Shintake started working on the conceptual design of an ocean current power generation farm called the Sea Horse Project only a few months after he arrived to OIST. His group has already begun testing prototypes and eventually he hopes to develop a system of 300 huge propellers stationed 100 meters underneath the water’s surface. Positioned in the Kuroshio Current, which flows north past the Okinawa Islands and along mainland Japan’s Pacific Coast, the farm should generate one million kilowatts of energy in total – equivalent to the power of one nuclear reactor.

But now, after nearly a year in the making, Shintake’s revolutionary electron microscope project has also come to fruition. On March 5, 2013 the parts for the electron microscope arrived at OIST’s doorstep and over the past week, members from Shintake’s group and Hitachi High-Tech Science (former SII Nano Technology), the microscope’s manufacturer, have assembled it.

Electron microscopes have a much greater capacity for capturing images of tiny objects than do light optical microscopes because the wavelength of an electron beam is considerably smaller than that of a photon beam, or light. Current techniques in electron microscopy entail shooting a high-energy beam of electrons through a sample and multiple lenses to produce a magnified image, but Shintake and his group want to do away with the lens and use a low-energy beam of electrons instead. His design relies on the relationship between energy and image contrast in electron microscopy: the lower the energy of the electron beam, higher the contrast of the image. “Viruses are almost transparent, so high-contrast images should tell us a lot about their structure,” he says. “High-energy beams also damage samples more quickly, so using low-energy beams will keep them more intact for a longer exposure time.”

Another challenge for Shintake might be how he plans to capture images of viruses without using a lens. The function of a lens is to focus the electron beam, or photon beam with an optical microscope, on a specific plane to form an image. Since all lenses distort images at least around the edges, Shintake plans to infer the structure of a virus by scattering electrons off carefully sliced cross sections of the sample, similar to how x-ray images are created, and collect the data in a computer. He will then construct a three-dimensional hologram of the interior and exterior of the specimen by piecing together the images of its cross sections.

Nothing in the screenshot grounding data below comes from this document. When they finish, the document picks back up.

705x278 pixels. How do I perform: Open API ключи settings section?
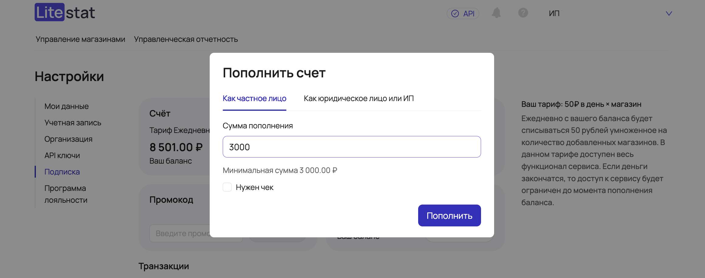[x=62, y=156]
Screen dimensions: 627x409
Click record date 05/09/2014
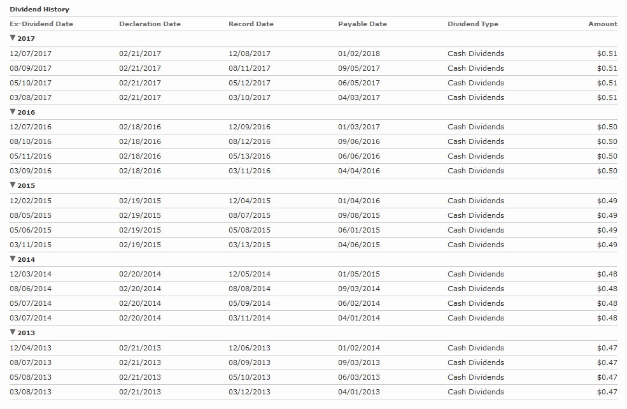point(250,303)
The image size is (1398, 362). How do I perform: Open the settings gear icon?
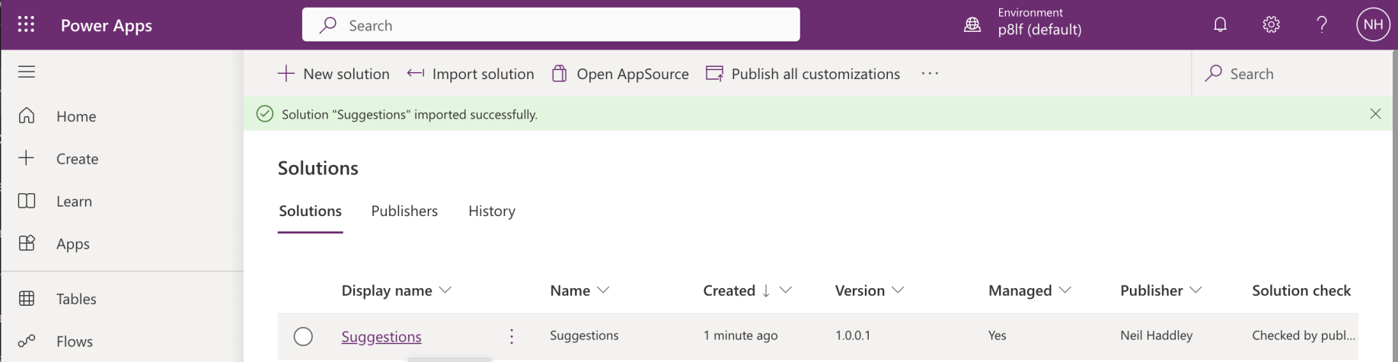coord(1271,25)
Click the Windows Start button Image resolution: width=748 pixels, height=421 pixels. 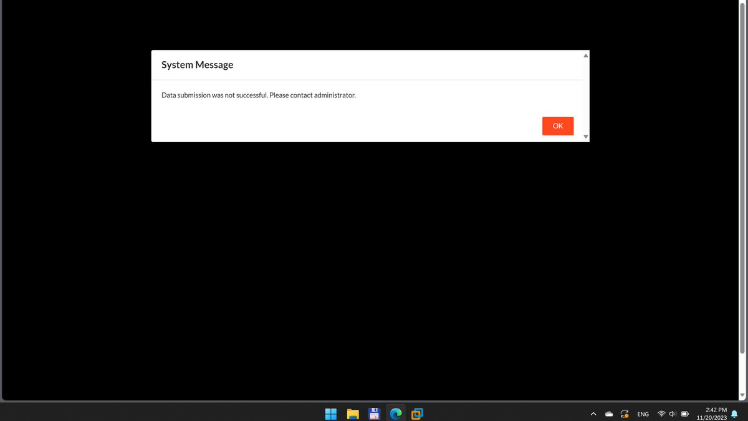point(331,414)
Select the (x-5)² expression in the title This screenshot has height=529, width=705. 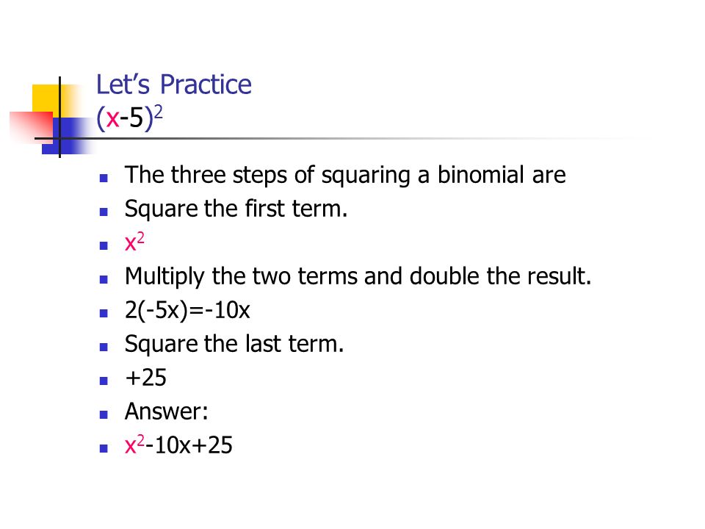(x=129, y=118)
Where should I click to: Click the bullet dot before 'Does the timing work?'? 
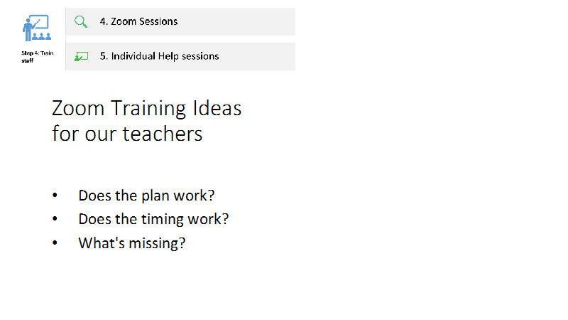(x=55, y=219)
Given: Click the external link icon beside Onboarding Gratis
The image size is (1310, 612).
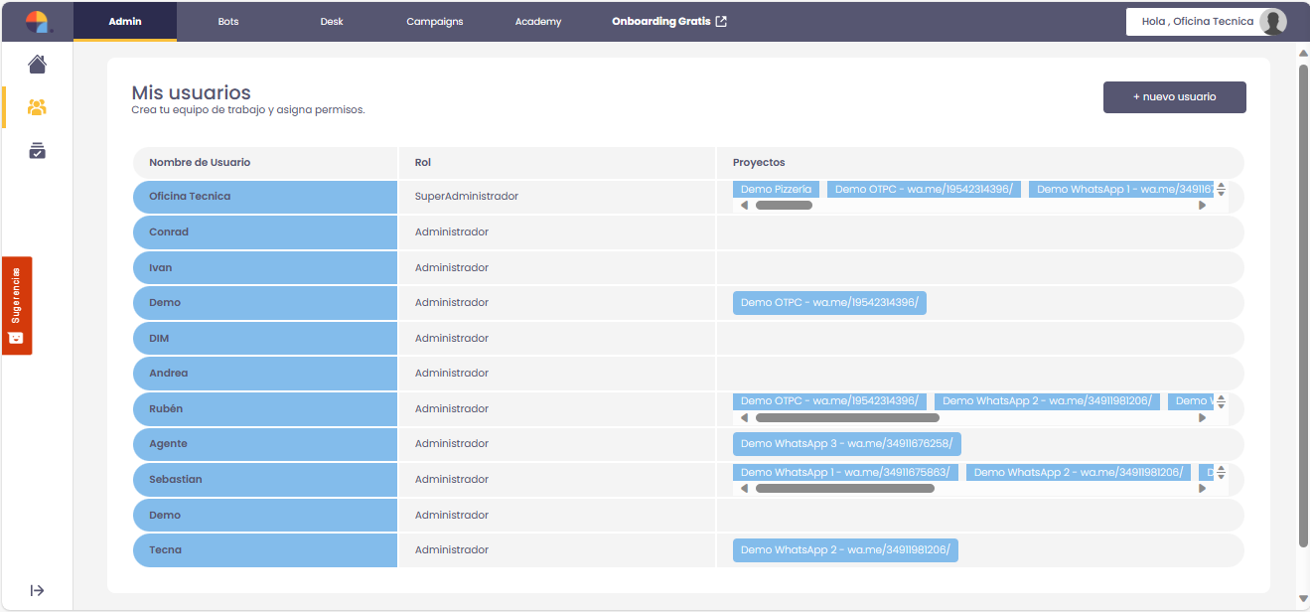Looking at the screenshot, I should [x=721, y=22].
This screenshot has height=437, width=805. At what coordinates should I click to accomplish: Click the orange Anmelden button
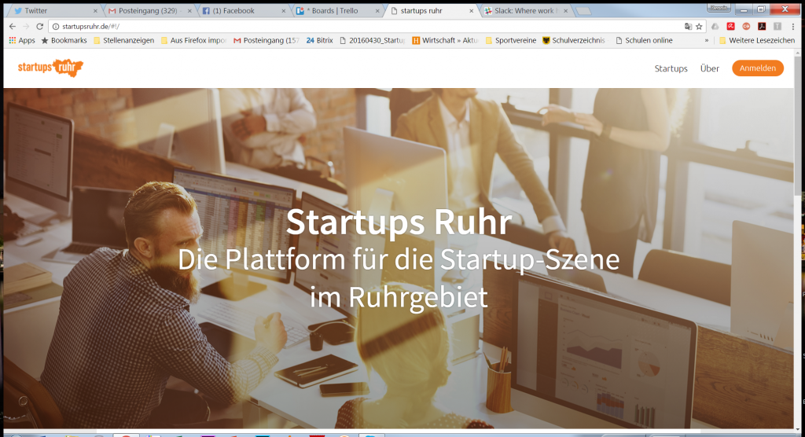point(758,68)
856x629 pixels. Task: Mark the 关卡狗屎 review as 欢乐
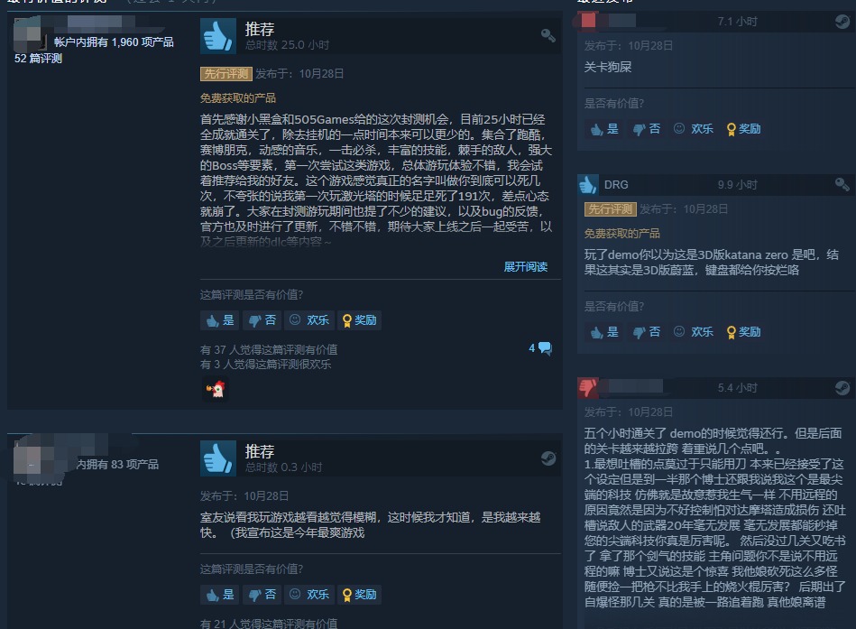pyautogui.click(x=694, y=129)
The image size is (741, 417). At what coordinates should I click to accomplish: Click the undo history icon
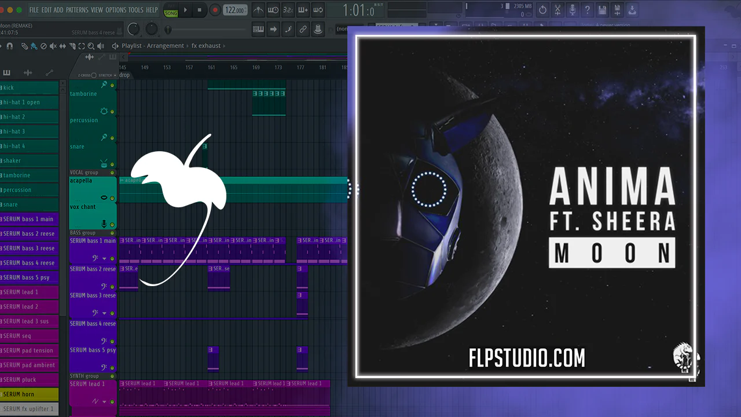(x=542, y=10)
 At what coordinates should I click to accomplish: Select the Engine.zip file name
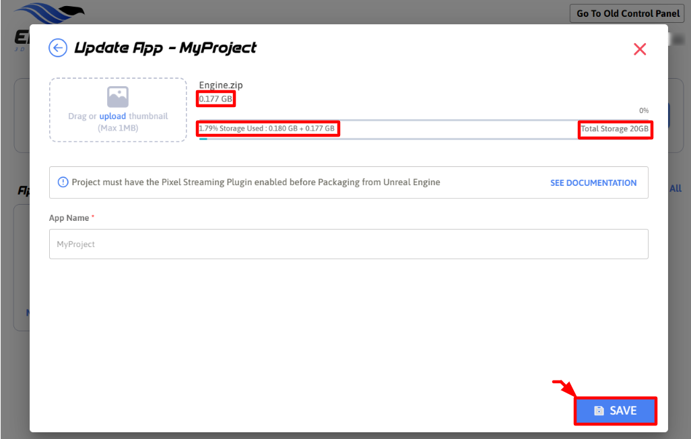[x=221, y=86]
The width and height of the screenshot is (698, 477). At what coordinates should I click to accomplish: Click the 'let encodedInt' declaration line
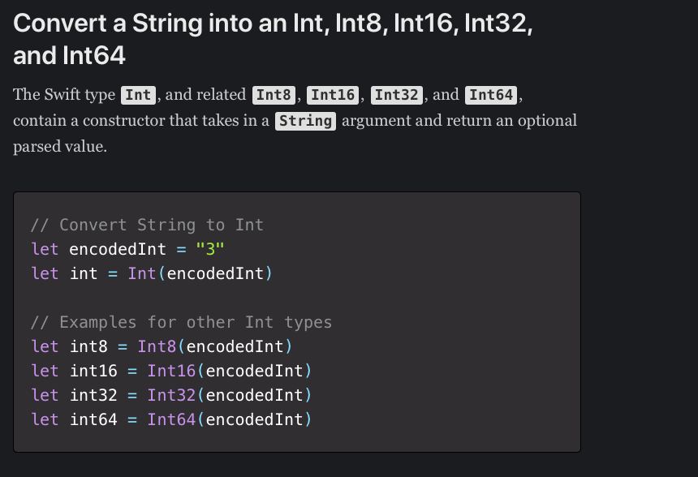pyautogui.click(x=127, y=249)
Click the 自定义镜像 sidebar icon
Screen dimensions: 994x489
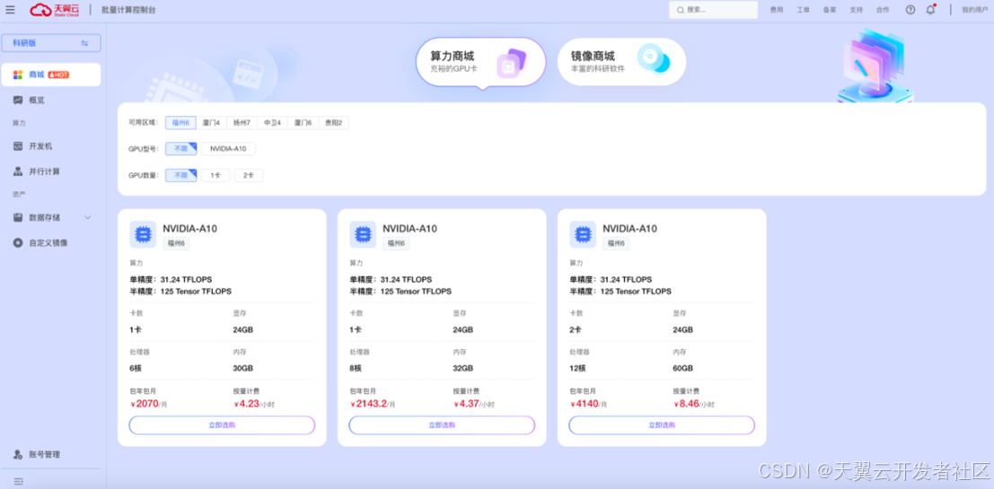click(18, 243)
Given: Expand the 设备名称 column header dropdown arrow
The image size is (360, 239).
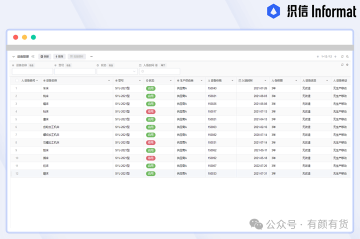Looking at the screenshot, I should point(109,81).
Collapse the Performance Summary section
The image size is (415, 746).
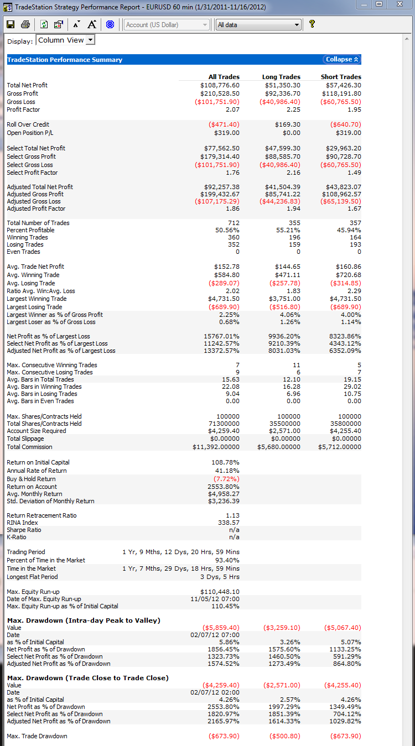click(x=342, y=60)
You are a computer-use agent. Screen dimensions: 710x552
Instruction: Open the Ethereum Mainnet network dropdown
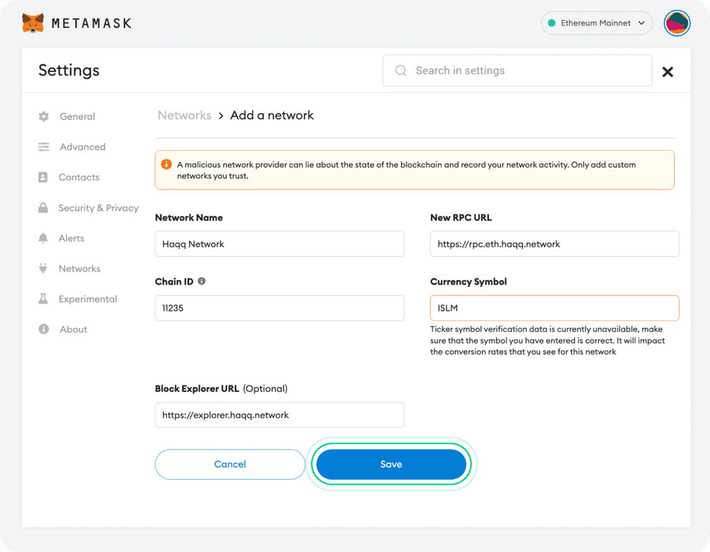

After leading a team of 200 staff who built SACLA, RIKEN’s X-ray Free Electron Laser, the endeavor which won him the Free Electron Laser Prize in 2011, and now leading two groups that will carry out two radically different projects in electron microscopy and renewable energy resources, Shintake has certainly proved himself to be an interdisciplinary innovator – just the kind of researcher we like to have around at OIST.